*** Begin section ***

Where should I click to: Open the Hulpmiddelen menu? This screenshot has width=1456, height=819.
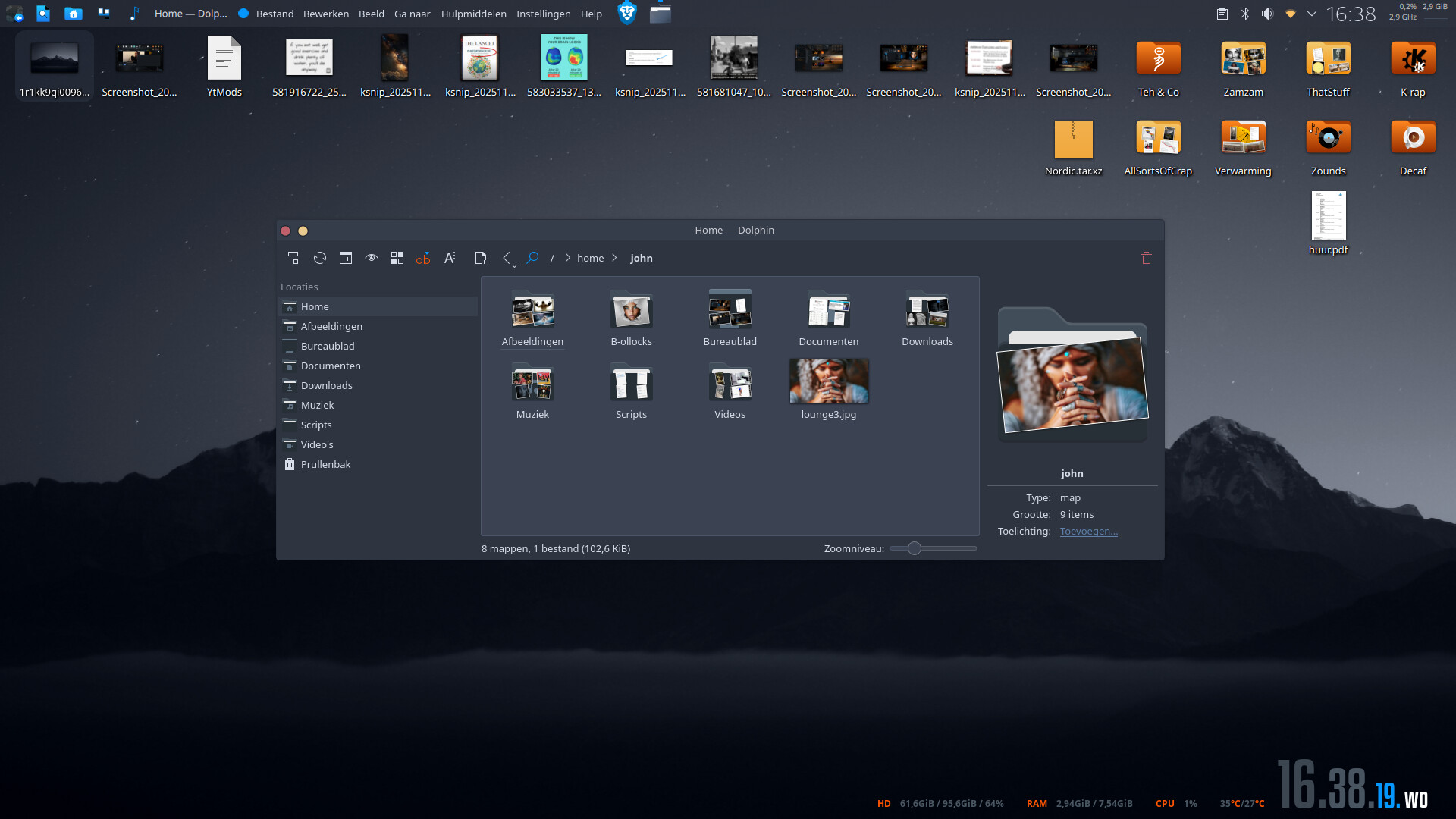(473, 14)
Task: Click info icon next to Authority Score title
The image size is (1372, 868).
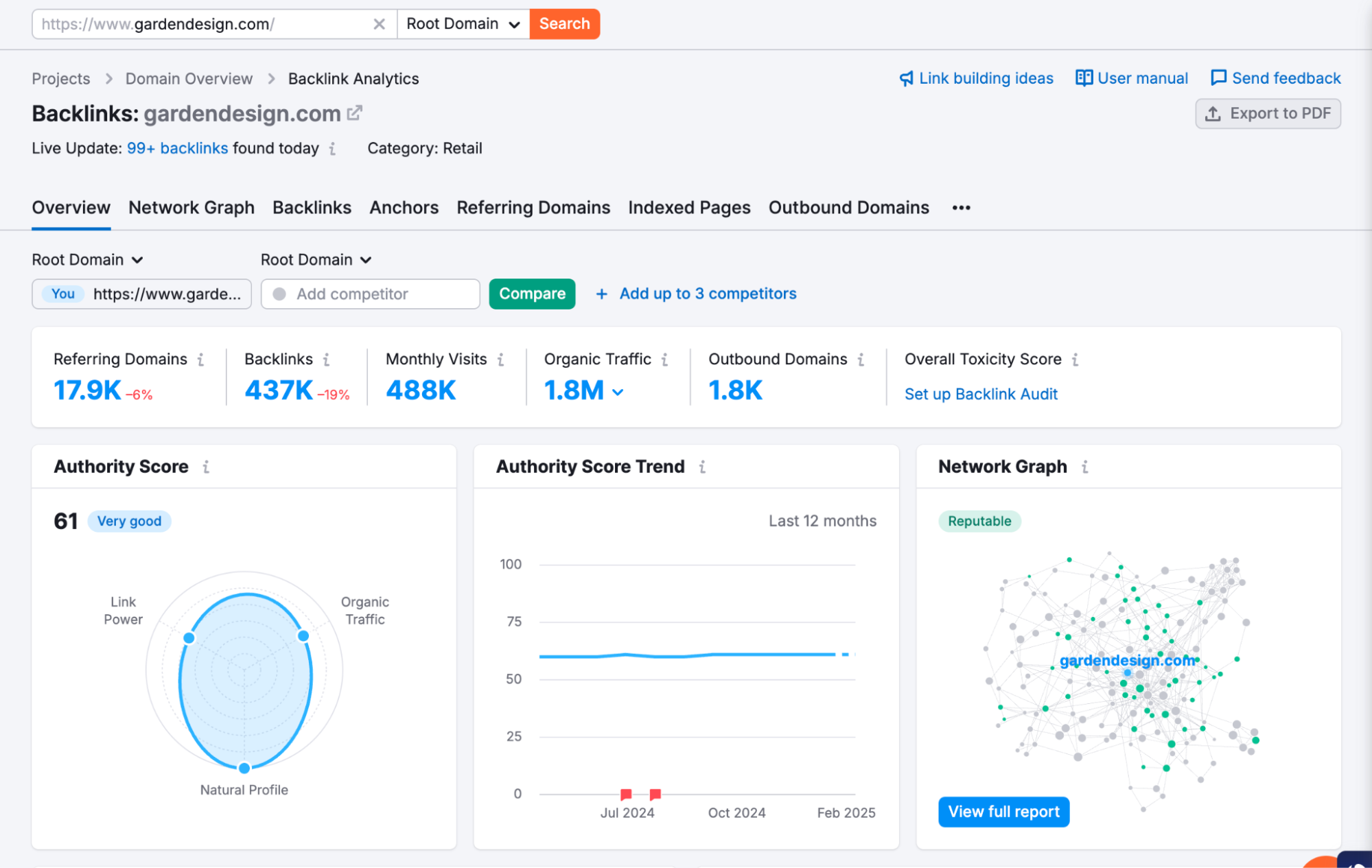Action: (206, 467)
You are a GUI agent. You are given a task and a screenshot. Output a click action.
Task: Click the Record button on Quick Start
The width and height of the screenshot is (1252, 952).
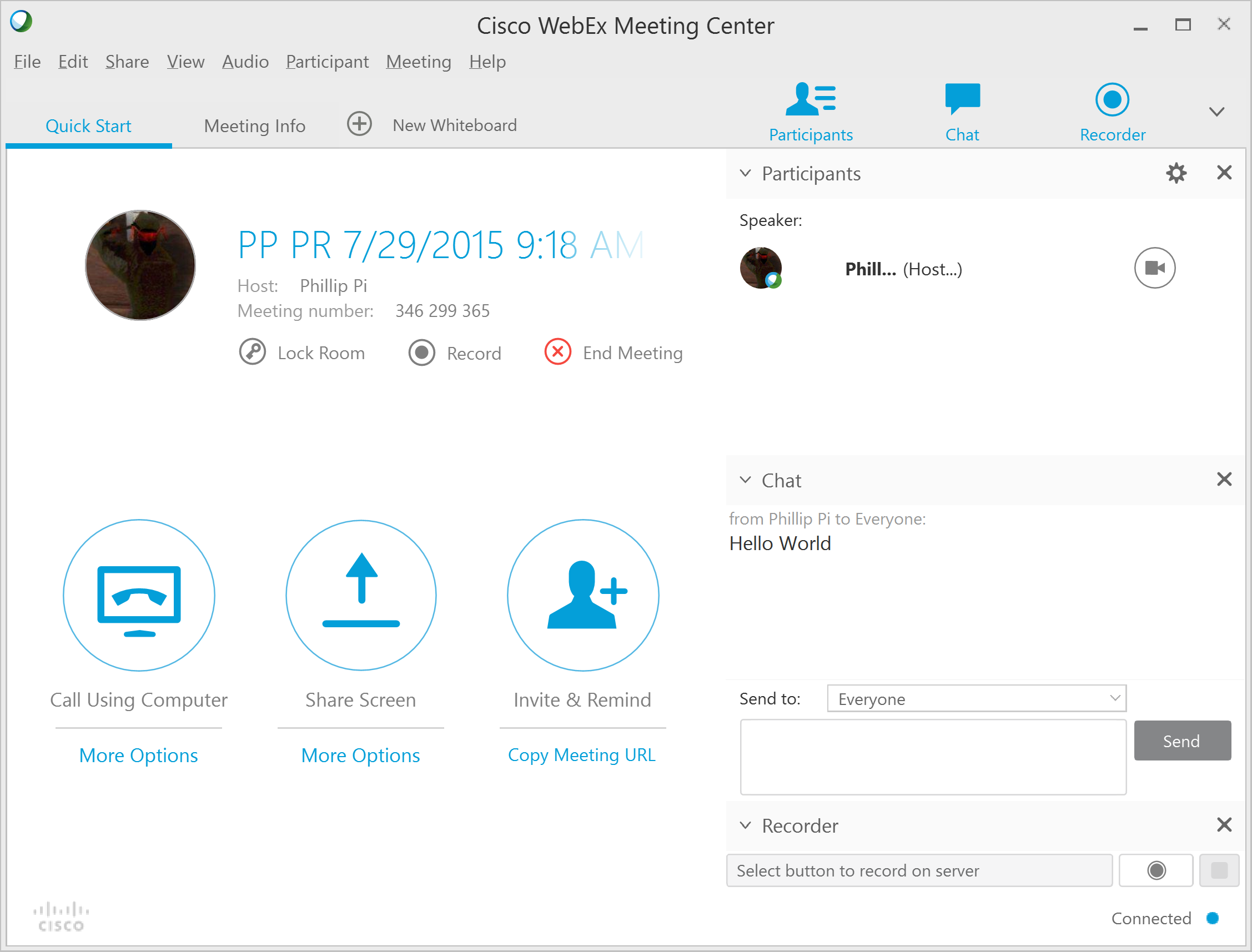[421, 353]
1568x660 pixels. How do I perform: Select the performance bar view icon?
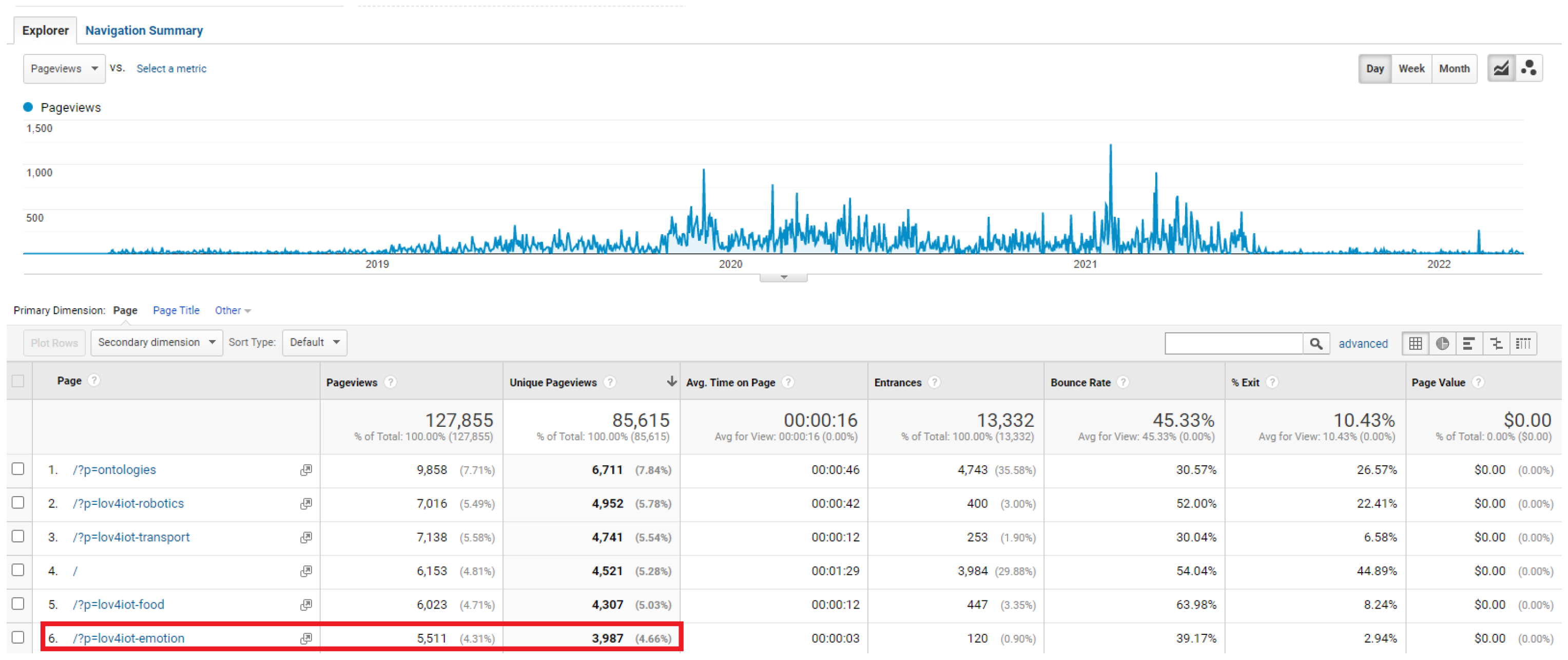[1469, 344]
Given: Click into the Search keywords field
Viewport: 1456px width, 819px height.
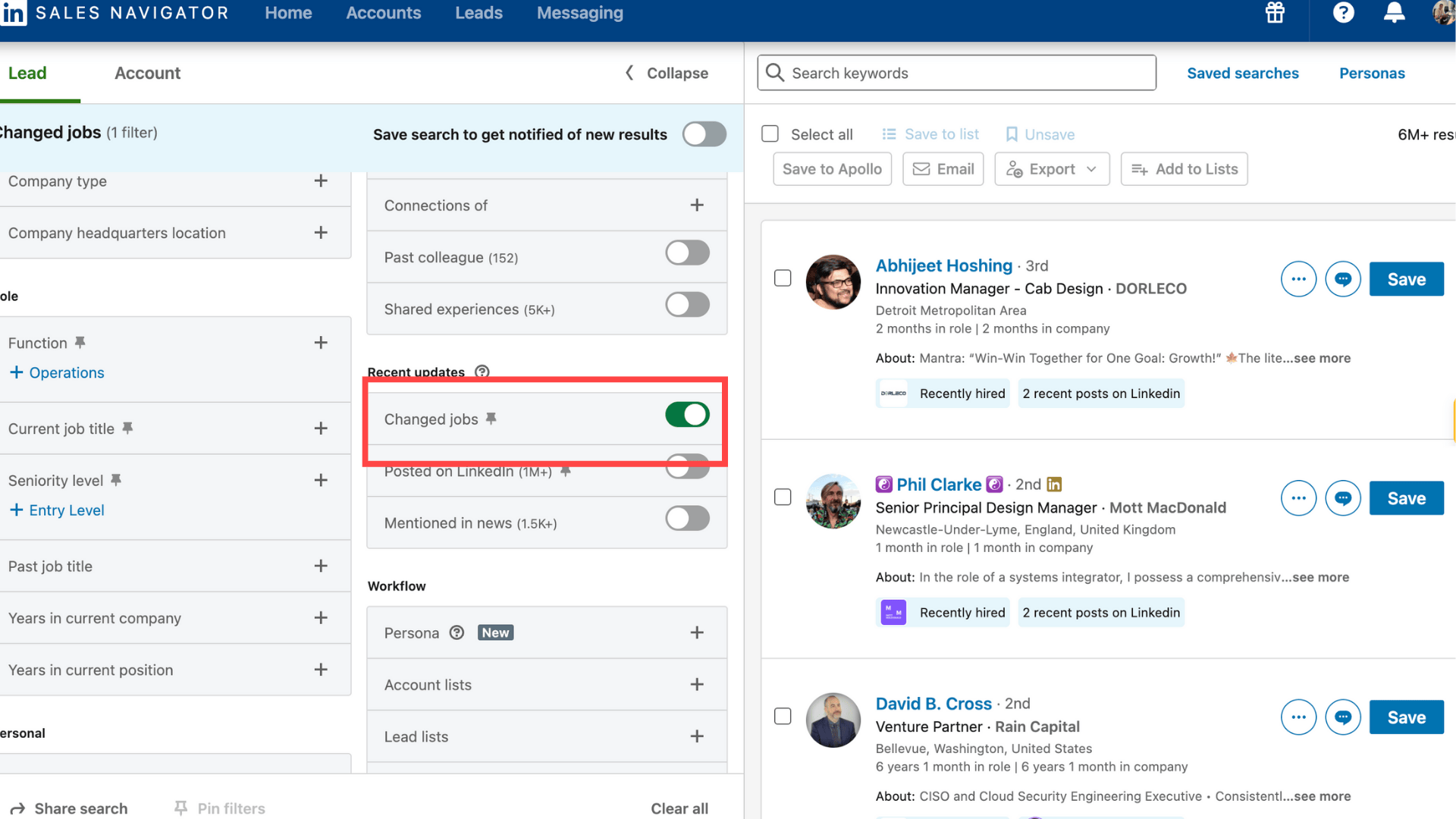Looking at the screenshot, I should pyautogui.click(x=956, y=73).
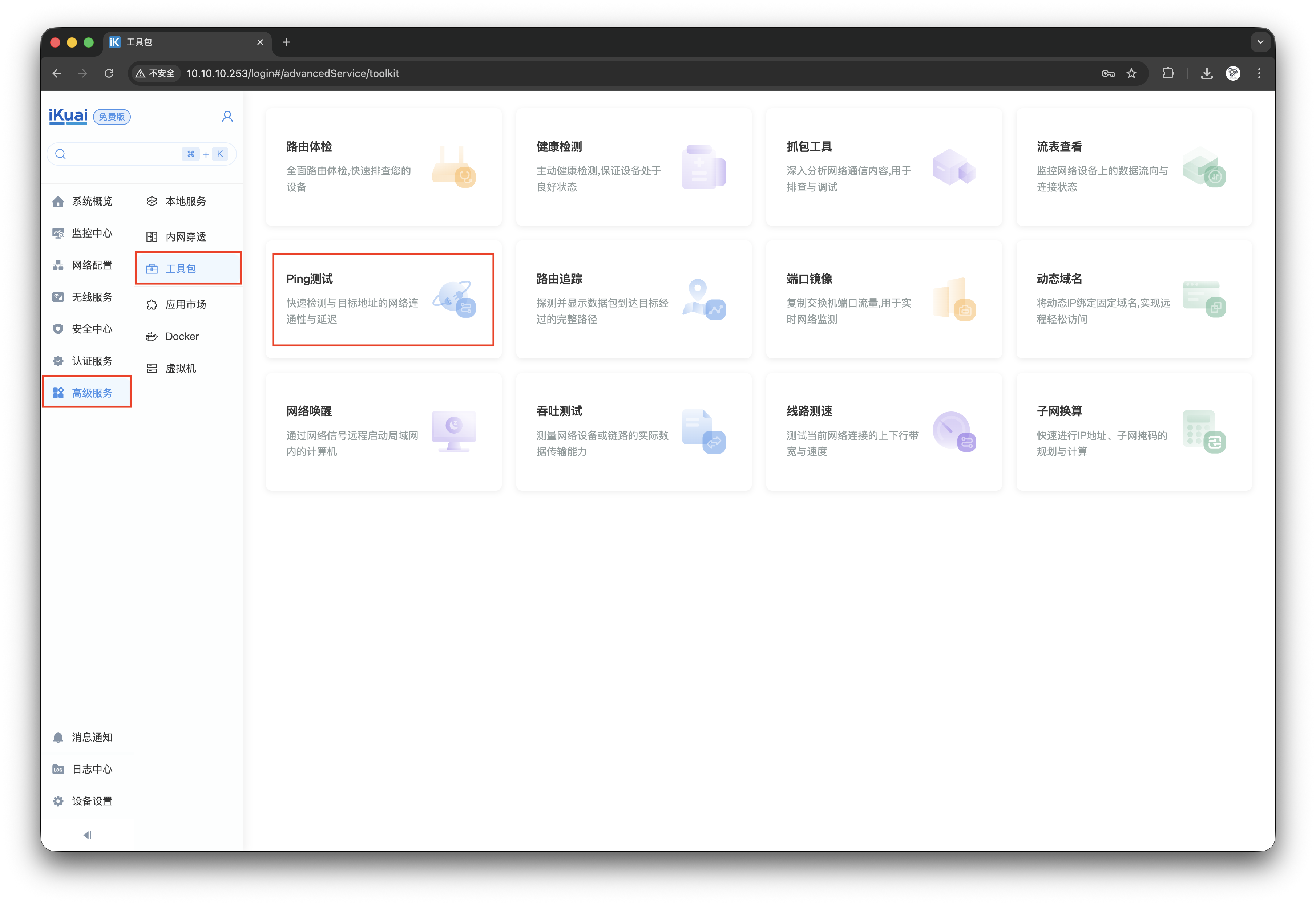The width and height of the screenshot is (1316, 905).
Task: Collapse the sidebar with the arrow icon
Action: (87, 835)
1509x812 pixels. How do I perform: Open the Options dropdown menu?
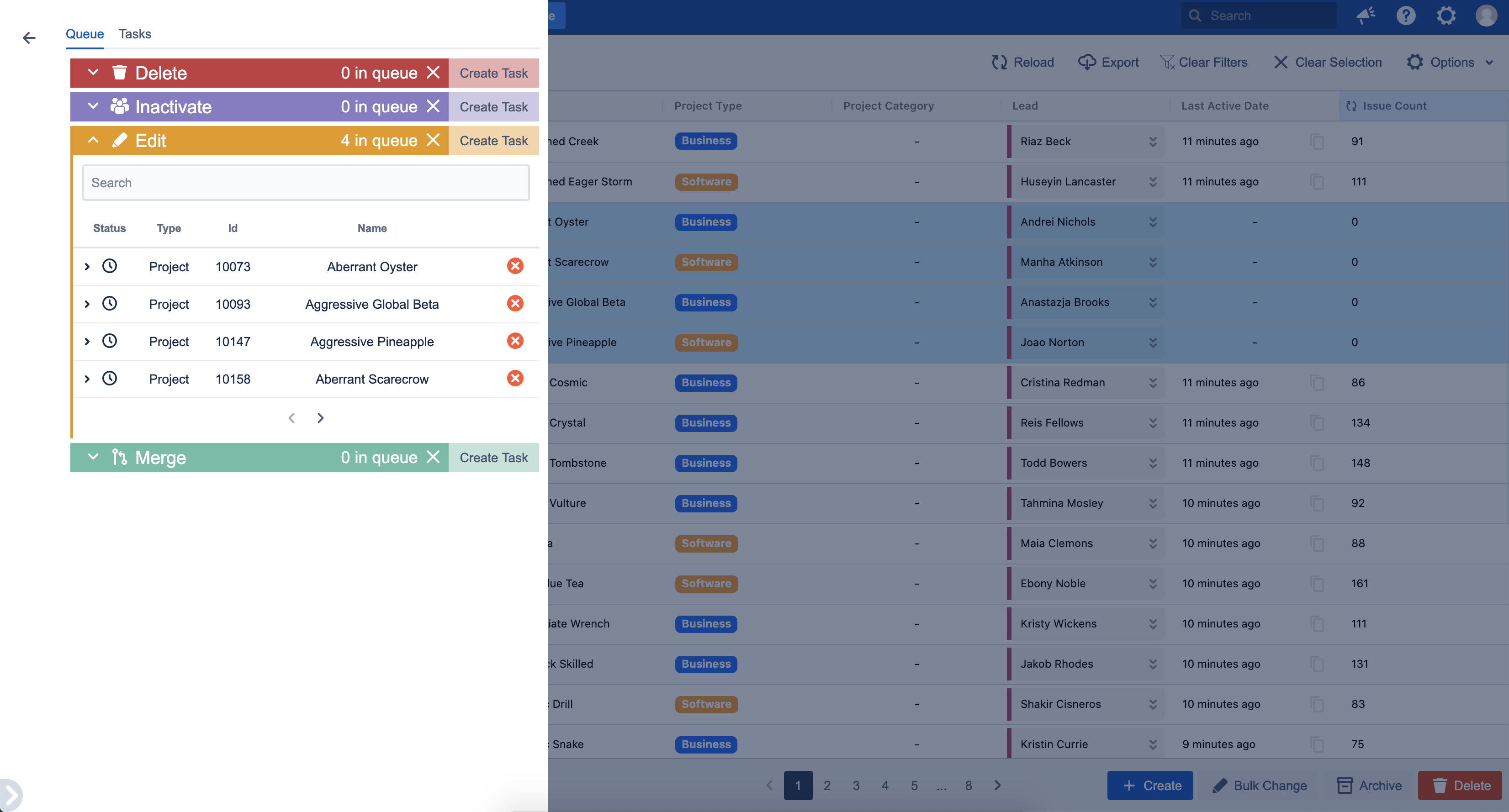pos(1451,62)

*** End section ***

■ **DIRECTIONS FOR THIS TASK**
Reproduce the lines above exactly, please, but not the pictures in them.

■ **ANSWER FOR THE TASK**
Where should I click to: Open the Hulpmiddelen menu? This screenshot has width=1456, height=819.
(473, 14)
Task: Click info icon next to Authority Score title
The image size is (1372, 868).
Action: (206, 467)
You are a GUI agent. You are given a task and a screenshot. Output a click action.
Task: Click the Record button on Quick Start
The width and height of the screenshot is (1252, 952).
[421, 353]
1568x660 pixels. How do I perform: Select the performance bar view icon?
[1469, 344]
Given: Click into the Search keywords field
Viewport: 1456px width, 819px height.
Looking at the screenshot, I should pyautogui.click(x=956, y=73).
The width and height of the screenshot is (1316, 905).
Task: Collapse the sidebar with the arrow icon
Action: (87, 835)
1509x812 pixels. How do I perform: Open the Options dropdown menu?
pos(1451,62)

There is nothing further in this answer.